Verdict: 4 / 5
Lone Survivor revolves around the true story of a small squad of US Navy Seals deployed onto a hillside in Afghanistan in 2005. In the village below is a key Taliban operative whom the four young soldiers are after, but very shortly, a series of events turns the operation into a desperate fight for their lives.
Mark Wahlberg and Taylor Kitsch head up a very good cast which also includes Emile Hirsch and Black Hawk Down alumni Eric Bana. I mention Black Hawk Down because in many ways, the set up of this film is almost identical. It shares a similar structure and story ark. I happen to love Black Hawk Down, so this is far from a criticism, it is merely an obvious observation. The films title sequence is inspired, showing actual Navy Seal training footage from various boot camps and qualitification tests gives you some great insight into how tough these young men actually are and just what they are capable of withstanding. This ‘real life’ knowledge will be helpful later when evaluating the amount of abuse the characters in the film end up taking.
My favourite scene can actually be found near the beginning of the film, as two of the young soldiers race each other around the military base at sunrise – it’s classic Peter Berg and reminds me once again why I love this filmmaker and I love his use of camera and music (shout out to Explosions in the Sky).
The film doesn’t shy away from much. Emotionally and character-wise, there is very real moral complexity when the small band of soldiers need to figure out what to do with the stray Afghan shephers who stuble upon them in the hills. All the actors shine in their well differentiated characters and the moral tussle that is worked out verbally for a while is another stand-out scene. Did they make the right choice in the end? You can be the judge of that.
The title is a clear giveaway as to the number of survivors, but you are consistently (or at least I was) hoping that somehow they would all make it out alive.
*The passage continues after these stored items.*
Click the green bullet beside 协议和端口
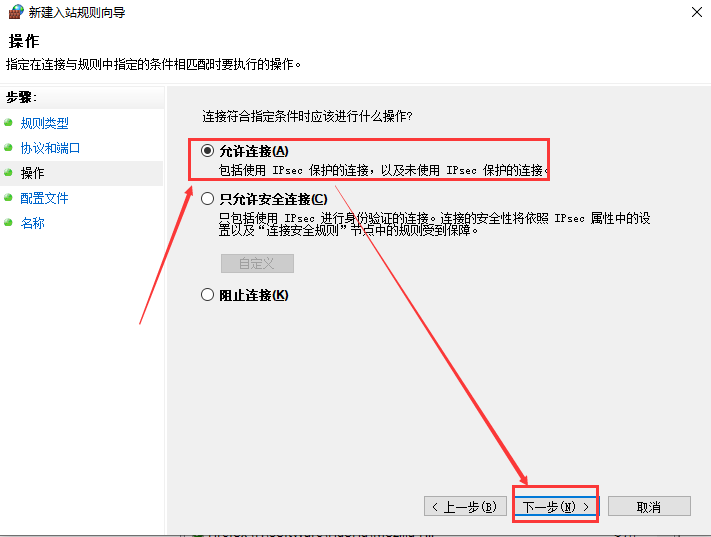The height and width of the screenshot is (537, 711). pos(8,147)
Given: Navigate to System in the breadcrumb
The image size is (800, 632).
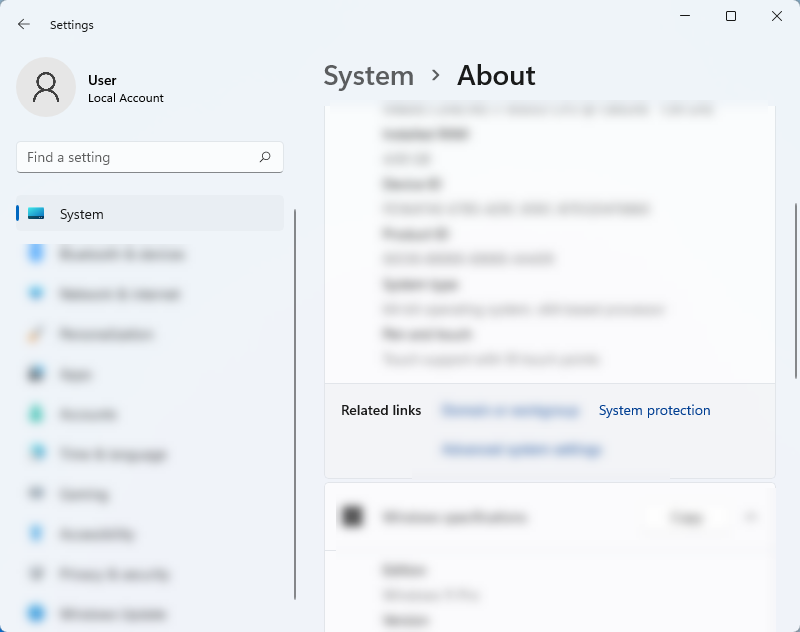Looking at the screenshot, I should pyautogui.click(x=368, y=76).
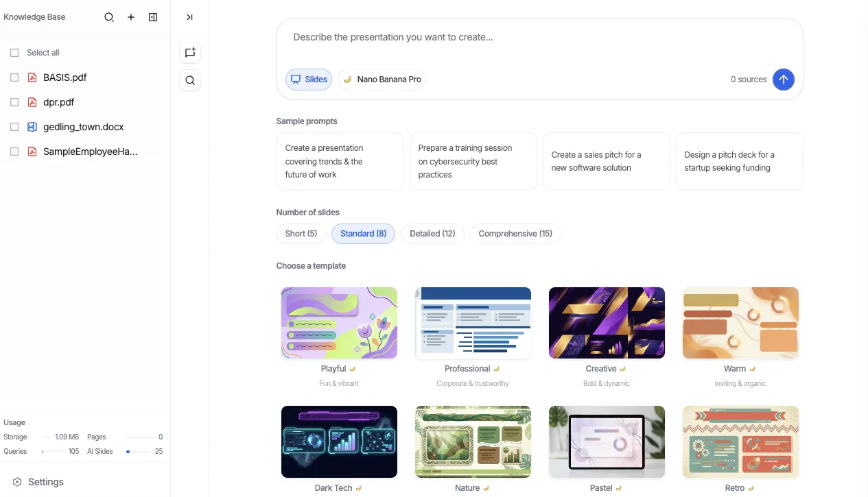The width and height of the screenshot is (868, 497).
Task: Select the checkbox next to gedling_town.docx
Action: tap(14, 126)
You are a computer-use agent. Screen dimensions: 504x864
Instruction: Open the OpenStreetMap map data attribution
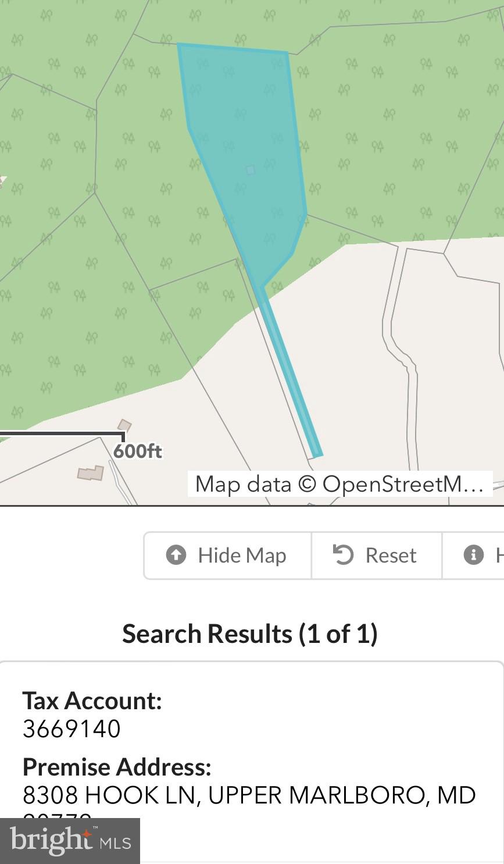pos(339,484)
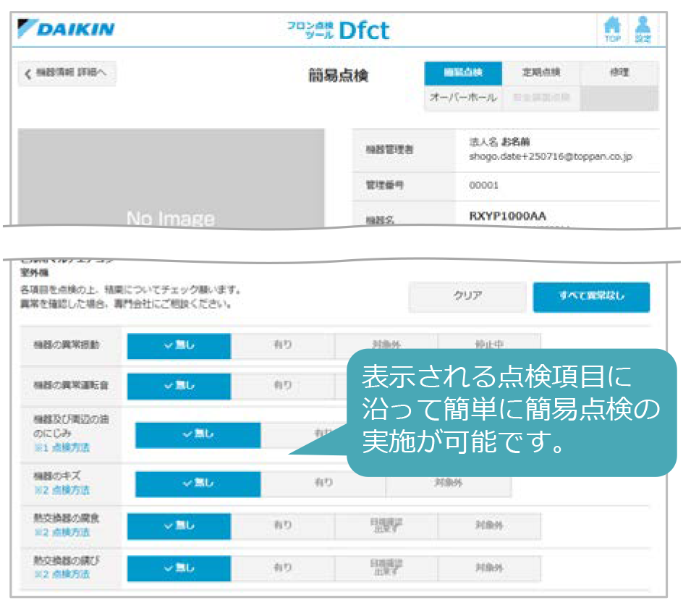Select 有り for 熱交換器の腐食
This screenshot has width=691, height=616.
click(x=282, y=526)
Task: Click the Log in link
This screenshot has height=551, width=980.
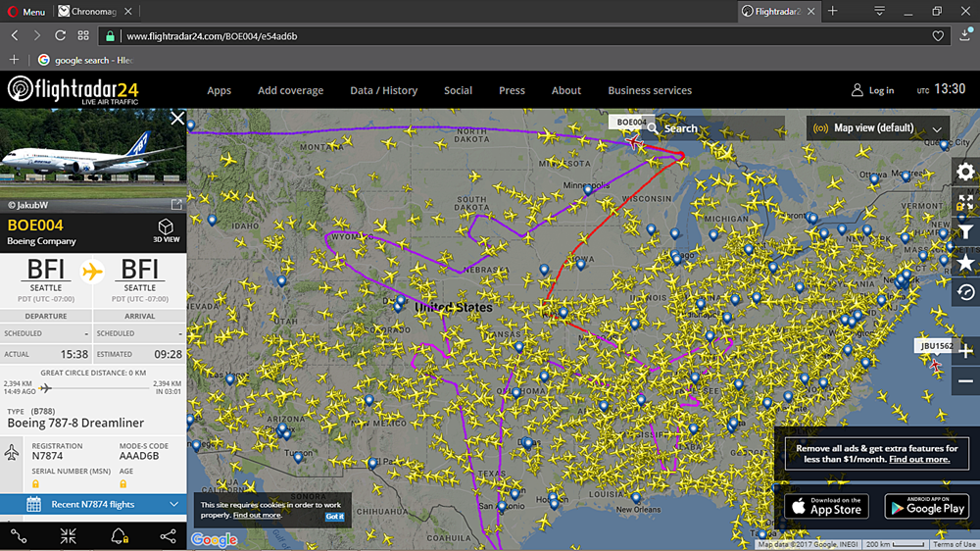Action: pyautogui.click(x=872, y=90)
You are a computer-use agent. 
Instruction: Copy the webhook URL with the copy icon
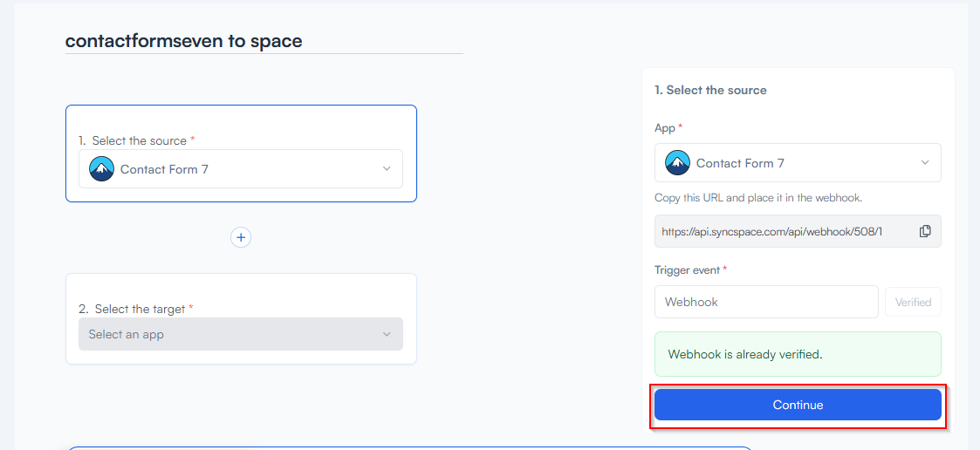[925, 231]
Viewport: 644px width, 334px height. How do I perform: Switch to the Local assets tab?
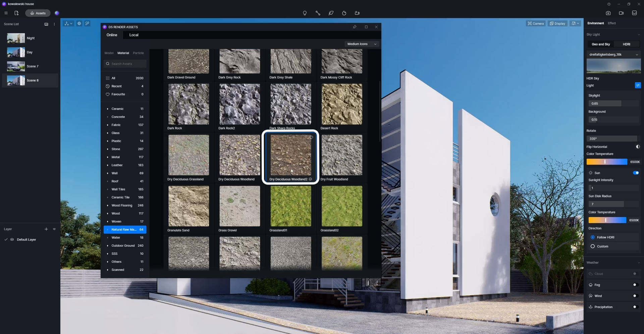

The characters are constantly overshadowed by the fact that you are pretty certain of their fates from earlier on, and this just further creates anxiety within you as you watch them marching to their doom throughout the course of the film.
The films real strength for me however was that fact that it was just so bone crunchingly visceral. The amount of bullet hits the four soldiers actually take seems ridiculous at points and the long falls that happen after they quite literally just through themselves down sheer cliff faces is brutal – you absolutely feel every impact.
I’m not sure if for some reason I’ve been re-sensitized but every bullet hit and every bone crack made me really feel it – I was physically flinching in my seat.
The panic, the tension and the overwhelming sense of hopelesness is really driven home by the (already mentioned) relentless onslaught of bullets and Peter Berg’s effective handheld photography. In the end, there is (to be expected) a fair amount of American Patriotism, but the film shows both the brutality of members of the Taliban, as well as the amazing self sacrifice of many of the local Afghans, who bravely put their own lives on the line for a young America. It’s a wonderful climax of cross-cultural unity and warms the heart after such a brutal and breathtaking ride.